→ Fragmento proporcionado

--

La IA no es solo una herramienta de ayuda. Cualquiera que haya consultado los más usuales chatbots de IA habrá visto cómo, si cree que nuestras preguntas no han sido lo suficientemente certeras, reformula de varios modos las que hayamos hecho para darnos soluciones que tal vez ni siquiera soñamos. La hemos alimentado con toda la información de la que disponemos sobre las estructuras profundas del lenguaje humano, le estamos enseñando poco a poco a comprender de qué modo reaccionan nuestras neuronas ante la curiosidad o la ignorancia. Y sí, no tiene alma, pero, para quienes creen que sin alma hay alguna esperanza en la humanidad, ya pueden ir abandonándola.
La IA no pierde el tiempo, no tiene sueño o se cansa, no tiene que ir al gimnasio, ni mantener vida social (nos dicen que es una de las claves de la longevidad), no procrastina en redes, ni se fascina con un programa cutre de la televisión en abierto, o con la enésima serie de la de (más) pago. Es todavía pequeña, pero, con tanto tiempo aprovechado, crece al ritmo de los monstruos extraterrestres de la ciencia ficción, y no hace falta para comprobarlo más que espaciar los momentos en los que recurrir a ella, algo que, por cierto, cada vez es más difícil para una mayoría que ya depende de ella para responder un correo, hacer un resumen de un texto demasiado largo, hacer trampas en un examen o redactar un currículo atractivo. Si se resiste la tentación, que es lo que intento cada día como ejercicio mental para no acrecentar el ritmo en mi pérdida de habilidades, volver a ella tras unas cuantas semanas provoca vértigo. Hace sinfonías y poemas, ofrece alternativas de trayectos para el descubrimiento, detalla escenarios de disertación. Ya no me creo nada de ningún artículo inserto en revistas de impacto, pues, a diferencia del plagio, usar la IA aún no tiene detección posible y, en todo caso, sería una colaboración que no afectaría la propiedad intelectual de nadie. Ya empieza a cuestionarse el sistema, pero han invertido tanto tiempo en diseñar el modo en que querían que fuera un profesor universitario o un investigador, que ahora les cuesta reconocer el error y tampoco sabrían cuál es la alternativa. Tal vez si se lo preguntan a ChatGPT..., qué digo, ¡si seguramente es lo que han hecho!
Ciencias puras, aplicadas o sociales, todas ellas impregnadas de IA, todas ellas abocadas a expulsar a los hoy seguros de tener el tipo de trabajo que se salva. Porque todo trabajo que usa la IA será aprendido por ella.
Cuando escribo esto se acaban de cerrar los actos de conmemoración del milenario de la fundación del monasterio de Montserrat. Te preguntarás qué tiene eso que ver con la IA y tú. El lema de la comunidad benedictina que ha estado al cargo del monasterio desde el principio es Ora, lege, labora, rege te ipsum in comunitate. Estoy convencida de su valor universal, de su carácter imperecedero y del hecho de que haberlo perdido de vista en su devenir está abocando a la humanidad al colapso que comporta, y que no es nuevo, estar comandados por aprendices de brujo.

--

→ Datos mostrados
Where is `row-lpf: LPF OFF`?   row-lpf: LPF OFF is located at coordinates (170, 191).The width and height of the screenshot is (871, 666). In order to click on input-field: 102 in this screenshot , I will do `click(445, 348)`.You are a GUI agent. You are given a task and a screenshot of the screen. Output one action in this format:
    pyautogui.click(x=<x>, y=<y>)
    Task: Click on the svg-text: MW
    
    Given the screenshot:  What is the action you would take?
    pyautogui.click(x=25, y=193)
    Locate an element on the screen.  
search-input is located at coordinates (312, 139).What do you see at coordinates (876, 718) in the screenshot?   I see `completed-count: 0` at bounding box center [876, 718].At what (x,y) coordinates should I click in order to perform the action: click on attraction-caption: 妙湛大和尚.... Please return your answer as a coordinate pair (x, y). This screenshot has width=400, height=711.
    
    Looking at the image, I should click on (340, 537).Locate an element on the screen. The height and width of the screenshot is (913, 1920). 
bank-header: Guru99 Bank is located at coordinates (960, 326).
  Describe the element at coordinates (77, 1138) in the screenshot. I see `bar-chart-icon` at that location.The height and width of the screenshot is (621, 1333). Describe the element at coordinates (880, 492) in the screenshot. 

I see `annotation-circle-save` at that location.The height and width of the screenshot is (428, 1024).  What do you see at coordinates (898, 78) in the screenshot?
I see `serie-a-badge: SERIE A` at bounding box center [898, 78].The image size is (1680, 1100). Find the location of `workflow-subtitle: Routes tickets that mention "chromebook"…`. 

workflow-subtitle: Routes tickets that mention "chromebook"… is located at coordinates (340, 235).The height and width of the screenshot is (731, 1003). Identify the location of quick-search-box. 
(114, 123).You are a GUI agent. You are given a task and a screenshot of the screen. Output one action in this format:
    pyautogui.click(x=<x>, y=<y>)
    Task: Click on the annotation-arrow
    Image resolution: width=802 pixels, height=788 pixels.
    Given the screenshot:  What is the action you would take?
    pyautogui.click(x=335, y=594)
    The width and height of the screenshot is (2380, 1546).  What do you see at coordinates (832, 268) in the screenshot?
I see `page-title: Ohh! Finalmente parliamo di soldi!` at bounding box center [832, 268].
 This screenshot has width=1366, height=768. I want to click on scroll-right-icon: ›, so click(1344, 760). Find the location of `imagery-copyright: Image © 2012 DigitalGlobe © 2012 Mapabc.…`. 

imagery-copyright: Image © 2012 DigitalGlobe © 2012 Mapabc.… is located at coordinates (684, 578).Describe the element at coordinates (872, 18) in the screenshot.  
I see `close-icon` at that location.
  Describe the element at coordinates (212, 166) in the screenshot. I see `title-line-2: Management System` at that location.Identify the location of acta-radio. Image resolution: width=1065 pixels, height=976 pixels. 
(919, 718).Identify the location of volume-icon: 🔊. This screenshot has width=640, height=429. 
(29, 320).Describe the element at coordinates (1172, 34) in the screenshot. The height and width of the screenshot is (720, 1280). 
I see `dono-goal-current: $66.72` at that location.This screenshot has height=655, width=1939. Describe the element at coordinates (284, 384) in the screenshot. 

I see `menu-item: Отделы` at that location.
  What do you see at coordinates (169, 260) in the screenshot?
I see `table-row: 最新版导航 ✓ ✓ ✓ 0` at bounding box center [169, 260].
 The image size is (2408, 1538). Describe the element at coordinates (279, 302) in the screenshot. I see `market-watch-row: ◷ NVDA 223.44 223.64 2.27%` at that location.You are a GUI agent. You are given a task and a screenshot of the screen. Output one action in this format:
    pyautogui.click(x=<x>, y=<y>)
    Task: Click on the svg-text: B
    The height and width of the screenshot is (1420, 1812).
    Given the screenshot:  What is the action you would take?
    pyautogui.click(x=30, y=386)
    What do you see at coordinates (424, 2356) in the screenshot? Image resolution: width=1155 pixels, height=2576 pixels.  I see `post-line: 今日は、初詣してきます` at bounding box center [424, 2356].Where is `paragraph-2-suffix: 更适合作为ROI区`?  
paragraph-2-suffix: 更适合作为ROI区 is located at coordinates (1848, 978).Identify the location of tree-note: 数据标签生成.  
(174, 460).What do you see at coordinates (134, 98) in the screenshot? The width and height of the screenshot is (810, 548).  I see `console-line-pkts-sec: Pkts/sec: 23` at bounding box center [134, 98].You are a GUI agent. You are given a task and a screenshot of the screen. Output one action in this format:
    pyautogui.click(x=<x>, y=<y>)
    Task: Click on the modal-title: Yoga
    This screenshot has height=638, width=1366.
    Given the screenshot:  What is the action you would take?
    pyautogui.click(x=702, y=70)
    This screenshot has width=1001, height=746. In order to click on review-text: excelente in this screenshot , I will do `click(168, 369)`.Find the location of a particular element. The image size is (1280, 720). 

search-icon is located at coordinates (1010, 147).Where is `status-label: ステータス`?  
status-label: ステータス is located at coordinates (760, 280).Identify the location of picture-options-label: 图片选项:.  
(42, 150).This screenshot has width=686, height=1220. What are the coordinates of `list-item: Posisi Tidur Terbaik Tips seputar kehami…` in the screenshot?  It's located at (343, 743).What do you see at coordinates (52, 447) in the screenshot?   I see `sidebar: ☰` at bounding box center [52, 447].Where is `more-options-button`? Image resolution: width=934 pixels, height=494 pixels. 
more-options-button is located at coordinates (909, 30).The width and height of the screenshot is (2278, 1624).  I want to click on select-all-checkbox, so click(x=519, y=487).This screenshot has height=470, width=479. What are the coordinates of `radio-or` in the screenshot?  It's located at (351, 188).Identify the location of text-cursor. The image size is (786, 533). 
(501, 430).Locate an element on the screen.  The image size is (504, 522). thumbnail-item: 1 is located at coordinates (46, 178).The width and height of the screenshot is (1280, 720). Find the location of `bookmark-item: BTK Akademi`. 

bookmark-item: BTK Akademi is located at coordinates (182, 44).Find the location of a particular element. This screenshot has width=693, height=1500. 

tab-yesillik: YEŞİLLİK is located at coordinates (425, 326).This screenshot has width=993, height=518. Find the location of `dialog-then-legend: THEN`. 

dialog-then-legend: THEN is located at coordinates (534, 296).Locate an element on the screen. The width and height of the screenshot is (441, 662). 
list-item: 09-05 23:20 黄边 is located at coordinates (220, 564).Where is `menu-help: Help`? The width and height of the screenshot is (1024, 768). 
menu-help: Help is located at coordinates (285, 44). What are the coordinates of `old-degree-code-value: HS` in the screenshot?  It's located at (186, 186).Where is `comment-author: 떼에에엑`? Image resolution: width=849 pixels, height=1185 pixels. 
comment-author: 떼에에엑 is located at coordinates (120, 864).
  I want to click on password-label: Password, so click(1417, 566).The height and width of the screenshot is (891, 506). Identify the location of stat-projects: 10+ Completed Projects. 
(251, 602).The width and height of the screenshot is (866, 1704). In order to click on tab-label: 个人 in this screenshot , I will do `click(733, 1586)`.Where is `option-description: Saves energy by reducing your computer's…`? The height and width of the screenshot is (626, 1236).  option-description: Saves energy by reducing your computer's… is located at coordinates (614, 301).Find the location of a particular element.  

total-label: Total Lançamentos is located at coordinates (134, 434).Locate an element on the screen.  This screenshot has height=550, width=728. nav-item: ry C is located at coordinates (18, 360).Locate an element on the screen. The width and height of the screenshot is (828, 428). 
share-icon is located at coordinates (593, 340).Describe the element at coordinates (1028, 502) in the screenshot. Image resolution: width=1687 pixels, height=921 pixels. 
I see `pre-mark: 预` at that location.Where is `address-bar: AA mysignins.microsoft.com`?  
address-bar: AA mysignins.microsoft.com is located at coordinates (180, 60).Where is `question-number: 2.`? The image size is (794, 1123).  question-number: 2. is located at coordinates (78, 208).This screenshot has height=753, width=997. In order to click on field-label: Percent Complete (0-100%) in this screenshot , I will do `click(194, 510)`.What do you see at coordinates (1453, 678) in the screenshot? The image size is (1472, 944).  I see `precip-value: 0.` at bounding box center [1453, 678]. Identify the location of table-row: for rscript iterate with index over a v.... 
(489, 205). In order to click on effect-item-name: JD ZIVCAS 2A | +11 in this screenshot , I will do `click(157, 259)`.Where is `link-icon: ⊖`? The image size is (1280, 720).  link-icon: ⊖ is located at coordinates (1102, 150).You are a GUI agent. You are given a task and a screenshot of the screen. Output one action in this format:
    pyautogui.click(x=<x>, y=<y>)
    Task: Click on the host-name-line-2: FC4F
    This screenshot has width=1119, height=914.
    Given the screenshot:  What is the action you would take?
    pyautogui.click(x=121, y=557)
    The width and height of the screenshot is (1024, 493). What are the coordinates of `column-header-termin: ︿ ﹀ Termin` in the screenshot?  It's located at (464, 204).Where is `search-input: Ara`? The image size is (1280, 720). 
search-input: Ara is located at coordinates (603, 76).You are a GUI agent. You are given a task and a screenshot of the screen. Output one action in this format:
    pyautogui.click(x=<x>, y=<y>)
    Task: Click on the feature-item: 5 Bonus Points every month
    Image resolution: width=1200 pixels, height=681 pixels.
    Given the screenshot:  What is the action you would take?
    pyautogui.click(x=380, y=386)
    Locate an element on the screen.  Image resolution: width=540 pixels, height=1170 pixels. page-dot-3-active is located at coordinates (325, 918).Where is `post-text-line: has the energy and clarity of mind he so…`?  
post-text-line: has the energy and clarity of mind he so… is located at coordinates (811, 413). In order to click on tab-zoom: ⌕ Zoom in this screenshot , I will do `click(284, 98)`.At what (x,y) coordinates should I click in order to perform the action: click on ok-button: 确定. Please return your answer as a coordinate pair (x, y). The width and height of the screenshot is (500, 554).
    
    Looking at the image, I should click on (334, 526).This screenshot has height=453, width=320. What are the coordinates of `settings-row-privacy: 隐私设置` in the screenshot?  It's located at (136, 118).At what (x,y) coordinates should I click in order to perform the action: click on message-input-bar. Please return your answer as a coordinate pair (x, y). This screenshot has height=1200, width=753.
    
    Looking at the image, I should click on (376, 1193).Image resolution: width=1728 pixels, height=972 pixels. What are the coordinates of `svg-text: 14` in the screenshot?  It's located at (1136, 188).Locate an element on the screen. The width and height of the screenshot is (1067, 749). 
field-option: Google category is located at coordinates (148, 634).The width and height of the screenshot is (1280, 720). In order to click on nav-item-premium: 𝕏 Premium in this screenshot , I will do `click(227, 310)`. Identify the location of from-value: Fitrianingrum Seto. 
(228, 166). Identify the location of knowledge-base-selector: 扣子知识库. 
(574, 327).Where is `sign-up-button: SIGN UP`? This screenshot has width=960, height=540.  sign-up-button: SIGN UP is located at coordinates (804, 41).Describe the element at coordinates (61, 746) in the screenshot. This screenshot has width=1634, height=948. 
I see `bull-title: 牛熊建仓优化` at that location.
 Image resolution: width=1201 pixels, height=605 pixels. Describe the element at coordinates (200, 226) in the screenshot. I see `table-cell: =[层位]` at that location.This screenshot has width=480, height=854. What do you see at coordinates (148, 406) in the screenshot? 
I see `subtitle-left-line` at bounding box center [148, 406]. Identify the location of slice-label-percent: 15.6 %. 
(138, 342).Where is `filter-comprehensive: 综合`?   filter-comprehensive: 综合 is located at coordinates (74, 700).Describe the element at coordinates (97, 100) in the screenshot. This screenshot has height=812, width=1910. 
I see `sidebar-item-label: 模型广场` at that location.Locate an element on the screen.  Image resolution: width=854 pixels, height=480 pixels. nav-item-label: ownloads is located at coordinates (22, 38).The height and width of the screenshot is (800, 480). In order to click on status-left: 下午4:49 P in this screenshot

--

→ Tarea 1
Según el fragmento sobre la IA, ¿para qué tareas depende ya de ella una mayoría? Enumera todas las que menciona.
→ Tarea 2
Imprime el pasaje del fragmento sobre la IA que va desde "La IA no es" hasta "pueden ir abandonándola.", ambos incluidos.

→ Solución 1
- Responder un correo
- Hacer un resumen de un texto demasiado largo
- Hacer trampas en un examen
- Redactar un currículo atractivo

→ Solución 2
La IA no es solo una herramienta de ayuda. Cualquiera que haya consultado los más usuales chatbots de IA habrá visto cómo, si cree que nuestras preguntas no han sido lo suficientemente certeras, reformula de varios modos las que hayamos hecho para darnos soluciones que tal vez ni siquiera soñamos. La hemos alimentado con toda la información de la que disponemos sobre las estructuras profundas del lenguaje humano, le estamos enseñando poco a poco a comprender de qué modo reaccionan nuestras neuronas ante la curiosidad o la ignorancia. Y sí, no tiene alma, pero, para quienes creen que sin alma hay alguna esperanza en la humanidad, ya pueden ir abandonándola.